I Rothschild e i loro agenti
Fu la grande finanza ebraica a
spingere i governi europei a intraprendere le iniziative coloniali
dell’Ottocento. Ciò accadde perché il grande capitale non trovava più
sufficientemente remunerativi gli investimenti nelle loro nazioni d’origine. Il
caso italiano non fa eccezione.
Furono i Rothschild di Parigi e i
loro agenti a Parigi, Londra e Ginevra a finanziare le guerre d’indipendenza, la
costruzione di cantieri navali, ferrovie e fabbriche di armi, l’allestimento di
una moderna flotta. Re Vittorio Emanuele II e Cavour contrassero con la finanza
ebraica debiti di tali proporzioni da rendere necessario il saccheggio
sistematico del resto della Penisola. Questo fu il meccanismo criminale che
portò all’unificazione della Penisola.
L’Italia è sempre stata una terra
ricca grazie ai suoi porti, alla sua collocazione geografica, alla fertilità
della pianura padana, all’ingegnosità dei suoi abitanti: c’era tanto da predare
in Italia, allora come oggi.
Il sacco d’Italia iniziò accentrando
in un’unica mano la leva della fiscalità a partire dal 1861 e fu condotto per
mezzo di un esercito di amministratori corrotti, sbirri e soldati. Così,
servendosi della borghesia compradora selezionata e arruolata dalla massoneria,
il grande capitale instaurava le sue strutture economiche nella Penisola. Il
risultato fu un’ondata di miseria quale non se ne ricordava da secoli: fu a
quel punto che milioni di compatrioti iniziarono a emigrare in America con le
famose valige di cartone. Oggi il fenomeno si ripete: sono giovani diplomati e
laureati che partono per Londra, per Sidney e per Berlino in cerca di
opportunità di lavoro che in Italia mancano, piccoli imprenditori che chiudono
le loro fabbrichette in Italia per delocalizzare le produzioni, pensionati che
fuggono in Portogallo, in Romania o in Tunisia per poter vivere dignitosamente
gli ultimi anni della loro vita con quel poco di pensione che si ritrovano.

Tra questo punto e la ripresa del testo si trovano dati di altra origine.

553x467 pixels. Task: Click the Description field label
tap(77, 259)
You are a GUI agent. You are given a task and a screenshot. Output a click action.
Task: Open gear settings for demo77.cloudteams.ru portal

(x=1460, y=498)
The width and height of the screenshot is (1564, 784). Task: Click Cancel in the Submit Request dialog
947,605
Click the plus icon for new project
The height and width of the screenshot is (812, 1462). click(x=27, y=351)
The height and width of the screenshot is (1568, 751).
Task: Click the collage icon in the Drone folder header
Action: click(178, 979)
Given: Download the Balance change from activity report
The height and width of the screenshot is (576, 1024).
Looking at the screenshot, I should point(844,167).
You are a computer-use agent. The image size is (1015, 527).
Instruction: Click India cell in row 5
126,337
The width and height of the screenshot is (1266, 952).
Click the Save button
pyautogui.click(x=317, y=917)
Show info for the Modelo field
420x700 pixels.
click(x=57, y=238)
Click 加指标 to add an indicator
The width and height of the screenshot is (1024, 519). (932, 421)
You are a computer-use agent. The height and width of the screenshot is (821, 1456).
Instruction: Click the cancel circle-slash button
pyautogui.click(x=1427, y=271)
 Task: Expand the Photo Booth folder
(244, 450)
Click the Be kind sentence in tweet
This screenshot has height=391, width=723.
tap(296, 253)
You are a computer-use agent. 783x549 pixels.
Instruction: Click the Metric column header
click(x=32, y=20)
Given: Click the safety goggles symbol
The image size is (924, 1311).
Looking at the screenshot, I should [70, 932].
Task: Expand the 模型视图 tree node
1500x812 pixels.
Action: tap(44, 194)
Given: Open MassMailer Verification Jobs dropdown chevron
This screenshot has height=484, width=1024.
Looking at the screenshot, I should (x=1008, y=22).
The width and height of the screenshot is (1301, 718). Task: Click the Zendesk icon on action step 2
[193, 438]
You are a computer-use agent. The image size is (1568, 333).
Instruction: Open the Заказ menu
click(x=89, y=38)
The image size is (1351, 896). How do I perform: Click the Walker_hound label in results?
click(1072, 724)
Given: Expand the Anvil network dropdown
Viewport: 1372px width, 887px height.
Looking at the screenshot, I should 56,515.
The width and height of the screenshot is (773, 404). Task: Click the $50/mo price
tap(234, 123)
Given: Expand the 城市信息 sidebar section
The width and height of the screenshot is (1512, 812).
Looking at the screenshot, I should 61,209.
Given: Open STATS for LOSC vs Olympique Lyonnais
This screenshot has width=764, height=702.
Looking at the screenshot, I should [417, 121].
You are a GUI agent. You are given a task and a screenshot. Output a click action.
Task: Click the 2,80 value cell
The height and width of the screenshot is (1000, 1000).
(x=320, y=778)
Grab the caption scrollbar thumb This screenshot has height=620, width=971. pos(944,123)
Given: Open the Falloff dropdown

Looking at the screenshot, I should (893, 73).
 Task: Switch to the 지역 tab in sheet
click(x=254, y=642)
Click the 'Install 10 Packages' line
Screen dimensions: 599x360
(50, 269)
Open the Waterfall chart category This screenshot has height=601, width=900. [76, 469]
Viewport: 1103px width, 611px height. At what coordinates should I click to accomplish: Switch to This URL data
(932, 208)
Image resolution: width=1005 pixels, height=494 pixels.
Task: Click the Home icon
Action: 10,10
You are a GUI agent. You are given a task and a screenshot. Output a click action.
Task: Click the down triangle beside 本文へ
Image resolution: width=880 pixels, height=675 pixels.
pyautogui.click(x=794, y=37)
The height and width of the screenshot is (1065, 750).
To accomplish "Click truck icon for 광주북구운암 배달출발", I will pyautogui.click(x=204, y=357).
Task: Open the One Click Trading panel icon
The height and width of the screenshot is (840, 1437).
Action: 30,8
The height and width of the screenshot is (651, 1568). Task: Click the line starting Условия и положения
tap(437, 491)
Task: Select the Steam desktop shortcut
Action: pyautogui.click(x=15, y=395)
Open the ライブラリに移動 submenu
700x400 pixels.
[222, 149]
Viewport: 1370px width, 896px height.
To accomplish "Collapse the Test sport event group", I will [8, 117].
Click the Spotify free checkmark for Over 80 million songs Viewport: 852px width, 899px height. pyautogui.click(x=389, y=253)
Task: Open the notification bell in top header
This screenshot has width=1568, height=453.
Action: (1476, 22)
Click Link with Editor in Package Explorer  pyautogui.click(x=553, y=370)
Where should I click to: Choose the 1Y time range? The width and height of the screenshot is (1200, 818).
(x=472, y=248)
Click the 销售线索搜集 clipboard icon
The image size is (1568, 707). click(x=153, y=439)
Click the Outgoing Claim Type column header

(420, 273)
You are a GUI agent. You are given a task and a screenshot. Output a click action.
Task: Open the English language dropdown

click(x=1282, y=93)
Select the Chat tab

Tutto questo accade perché esiste una casta che nulla produce, ma depreda,
dilapida e si vende le ricchezze che dovrebbe amministrare in nome del popolo
sovrano.
Cleptocrazia
Dal 1861 la borghesia compradora
che governava il Paese impose al Sud la pesante tassazione che già gravava sul
Nord, aggiunse nuovi balzelli come l’odiosa tassa sul macinato, confiscò i
palazzi e le tenute fondiarie della Chiesa, che i soliti faccendieri si
accaparrarono a prezzi stracciati. Tutto ciò serviva ad alimentare la
corruzione, la speculazione e il clientelismo mentre prestiti sempre crescenti
venivano richiesti sui mercati alimentando la spirale del debito pubblico. Fu
così l’Italia si configurò, fin dall’inizio, come una cleptocrazia ossia un
governo basato sul malaffare.
Sia ben chiaro, dove c’è la
politica vi è sempre corruzione, in qualunque Paese: tuttavia, tra tutti i
Paesi più evoluti, solo in Italia si è affermato un sistema democratico basato
sulla corruzione sistematica e il clientelismo gestito dai partiti. Se infatti
venissero meno gli aspetti corruttivi e clientelari del sistema, i partiti
imploderebbero su sé stessi perché non hanno alcun seguito popolare e la
democrazia in Italia collasserebbe.
Storia d’Italia in pillole
La storia d’Italia potrebbe
dividersi agevolmente in tre periodi storici caratterizzati dalla sudditanza
nei confronti di diversi comitati d’affari. Questi comitati sono formati da
grandi famiglie di banchieri israeliti.
Il primo periodo potremmo
chiamarlo rothschildiano ed è già stato analizzato: è il periodo delle guerre
risorgimentali, finanziate da una cordata di banchieri israeliti parigini,
londinesi e ginevrini guidati dal ramo francese dei Rothschild.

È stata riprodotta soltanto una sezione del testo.